The thing is, current restoration efforts are manual and slow-moving—it can take as long as 10 years for coral transplanted from existing colonies to grow their own adult-sized skeletons. Coral Maker’s method speeds up restoration by using masonry manufacturing to mass-produce limestone skeletons and grafting live coral onto seed plugs. The seed plugs are then transplanted onto the skeletons using a robotic arm and artificial intelligence (AI). When deployed in the ocean, the live coral will recoat the manufactured skeletons and have the potential to reach adult size within 12-18 months, rather than the much lengthier 3-10 years.

While Foster was working at the California Academy of Sciences on a Fulbright Fellowship, Coral Maker joined the Autodesk Technology Centers Outsight Network residency. Through pro bono support from the Autodesk Foundation, Autodesk employees located across North America and England assisted Coral Maker in design, engineering, advanced manufacturing, robotic automation, and AI.

Autodesk Fusion 360 was used to design and 3D-print prototypes of the dome-shaped coral skeletons, seed plugs, seed plug trays, and a custom tamper for shaping the skeletons within standard brick-making machines at the Technology Centers.

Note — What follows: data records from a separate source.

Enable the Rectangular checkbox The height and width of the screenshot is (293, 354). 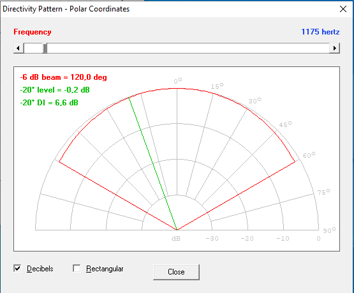[77, 268]
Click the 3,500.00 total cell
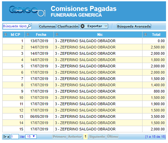Screen dimensions: 168x143 click(x=154, y=116)
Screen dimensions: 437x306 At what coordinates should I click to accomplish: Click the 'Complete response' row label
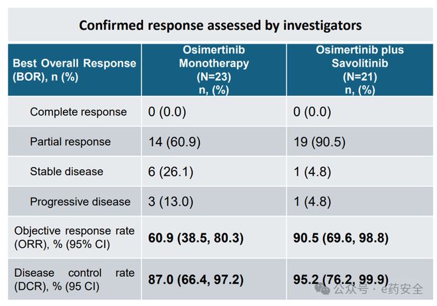(78, 112)
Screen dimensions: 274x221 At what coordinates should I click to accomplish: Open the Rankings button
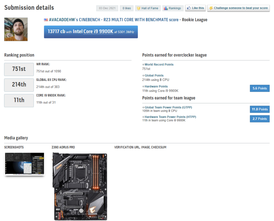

After the COVID-19 lockdowns sent Foster back to Australia, the streamlined cloud-collaboration features of Fusion 360 helped the global team stay on track. Taking advantage of additive and subtractive resources wherever possible, they continued to prototype the dome mold. The initial simulated research  using a robotic arm to seed the skeletons with live corals helped determine that the use of AI-assisted robotics would work better than fixed automation. With the combined speed of masonry manufacturing for the skeletons and automated coral seeding, it was determined that Coral Maker could potentially produce thousands of skeletons per day at a low price point.

However, with many billions of corals in the Great Barrier Reef alone, in order to significantly impact worldwide reef restoration, Coral Maker would have to play a larger part in a larger industry with scaled production and various people specializing in different areas. And because restoration needs are already daunting, and if ocean temperatures continue to rise over the next decades, coral reef building may need to be relocated from the tropics to high latitude “fringe” reefs. In order to accomplish that effectively, reef restoration needs to be scaled up to a large, organized effort.

Coral Maker is currently preparing to test the seeded coral skeletons in the water to help determine the size and placement of the coral fragments as well as assess how that varies among different species. This data will inform the testing of the robotic seeding process. Once complete, Coral Maker’s automated seeding technology could potentially be transported to various locations around the world.